Задания для выполнения:
(A) Перепишите из фрагмента воспоминаний дословно отрывок от слов «Из ожидавших награждения» до слов «еще за что-нибудь.» включительно.
(B) Продолжите фрагмент воспоминаний, начав сразу после его последнего предложения.

━━ Отрывок из текста

Так вот и кончились навсегда посиделки либерала с националистом. Больше я уже никогда ни с кем таких проб не предпринимал. Да и Станислав Юрьевич вскоре вовсе перестал писать стихи, сосредоточившись на пламенной публицистике…
Но «на ты» мы, впрочем, так с ним и остались.
В 1984 году большой группе писателей, по случаю 50-летия СП СССР, вручали ордена и, может быть, медали родины. Мне тоже перепал орден «Знак Почета».
Из ожидавших награждения помню только Александра Андреевича Проханова, который пришел в костюме с пустыми лацканами и уже в зале стал извлекать из кармана и вешать себе на грудь ордена боевые – за Афганистан, а может быть уже и за Никарагуа, еще за что-нибудь.

━━━━
━━ Предоставленные записи

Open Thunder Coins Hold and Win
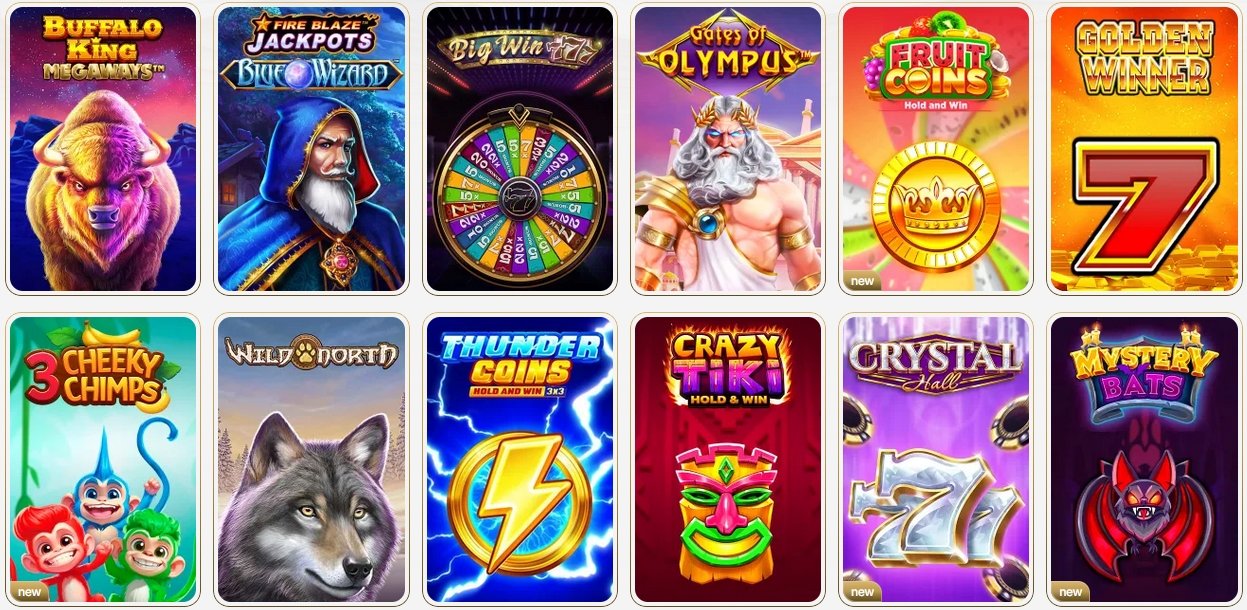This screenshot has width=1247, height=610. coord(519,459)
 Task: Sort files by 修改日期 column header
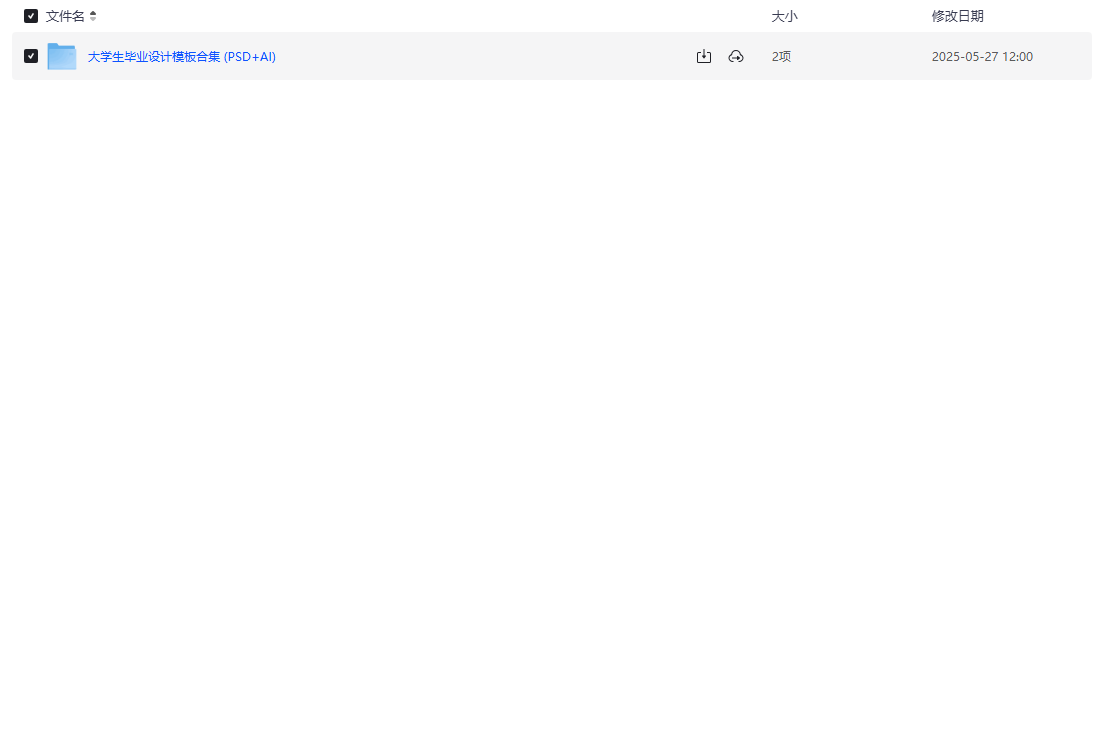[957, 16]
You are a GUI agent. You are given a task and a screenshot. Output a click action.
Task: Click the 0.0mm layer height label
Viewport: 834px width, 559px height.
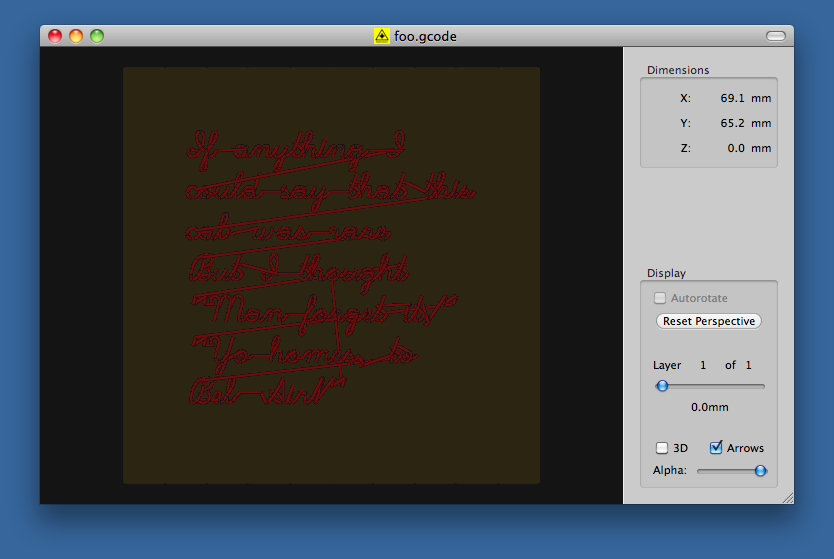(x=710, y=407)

━━━━

Ответы к заданиям:
(A)
Из ожидавших награждения помню только Александра Андреевича Проханова, который пришел в костюме с пустыми лацканами и уже в зале стал извлекать из кармана и вешать себе на грудь ордена боевые – за Афганистан, а может быть уже и за Никарагуа, еще за что-нибудь.

(B)
И вот доходит моя очередь. Михаил Васильевич Зимянин[324], а именно он вручал награды как секретарь ЦК КПСС по идеологии, лично цепляет мне орден на лацкан, потом задерживает мою руку в своей и тихо говорит: «Слежу за вашим творчеством, слежу…»
Миновали десятилетия. И в 2008 году, уже по случаю моего очередного юбилея, мне опять вручают орден. Но – почувствуйте разницу! – уже не «Знак Почета», а орден Почета. И не в Кремле, а в Музее революции[325][326], или как он теперь называется. И не Михаил Васильевич Зимянин, перед которым трепетали многие, а министр культуры Александр Алексеевич Авдеев[327], перед которым не трепетал уже, кажется, никто. И не сам цепляет орден, а специально обученная дама. Но руку, впрочем, он мне пожал и прошептал заговорщицки: «Слежу за вашим творчеством, слежу…»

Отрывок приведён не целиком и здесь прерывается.